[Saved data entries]
==========
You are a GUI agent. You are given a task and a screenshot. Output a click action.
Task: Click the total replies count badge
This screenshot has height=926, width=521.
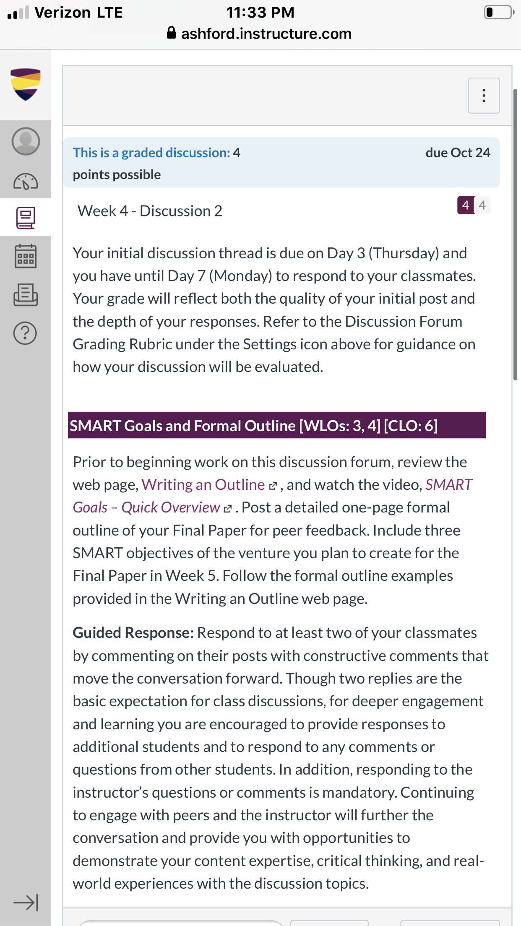point(482,205)
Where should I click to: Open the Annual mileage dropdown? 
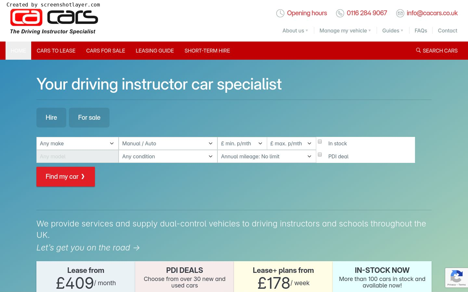pyautogui.click(x=266, y=156)
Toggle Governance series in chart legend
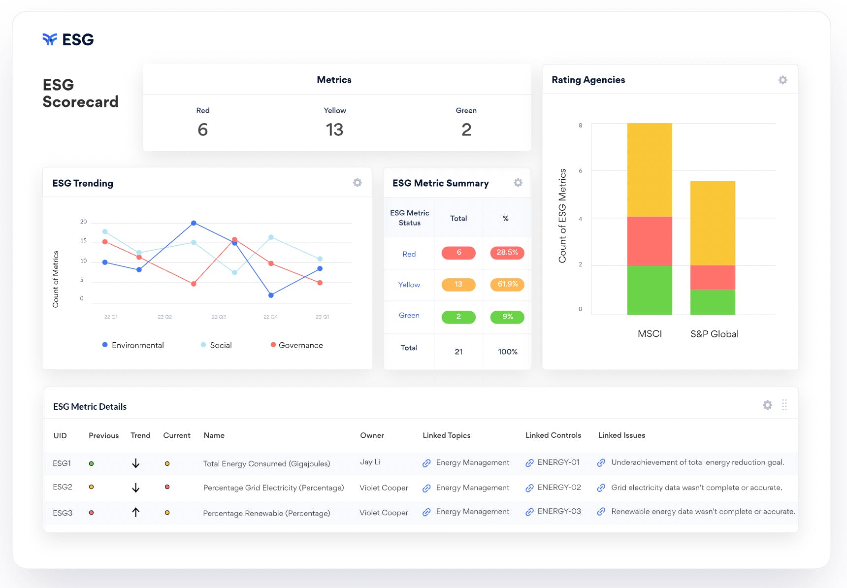Viewport: 847px width, 588px height. (x=297, y=345)
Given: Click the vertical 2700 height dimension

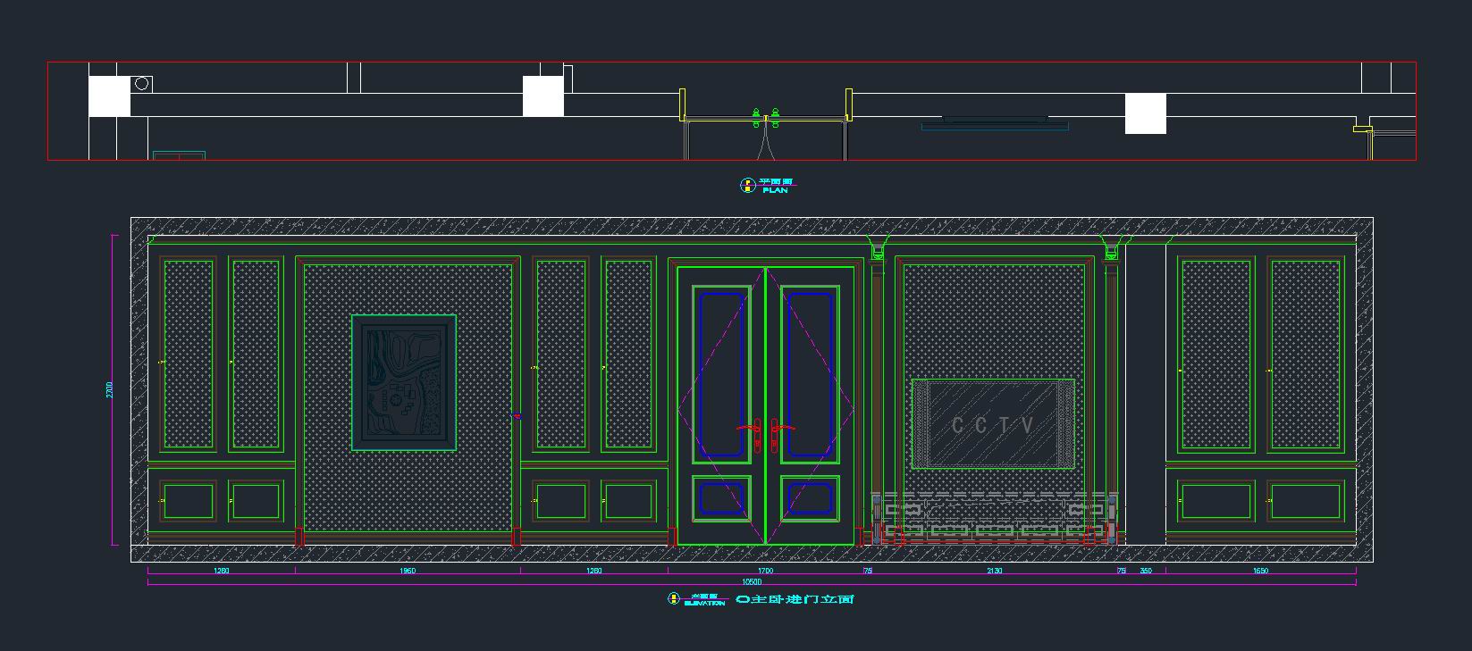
==========
Please retype only the lines from the line that holds "Where should I" through the end of the records, exactly as they stand, and drop every picture.

→ **Solved problem**
Where should I click to: Open the Annual mileage dropdown? 
pyautogui.click(x=266, y=156)
Toggle Governance series in chart legend
Viewport: 847px width, 588px height. (x=297, y=345)
Given: Click the vertical 2700 height dimension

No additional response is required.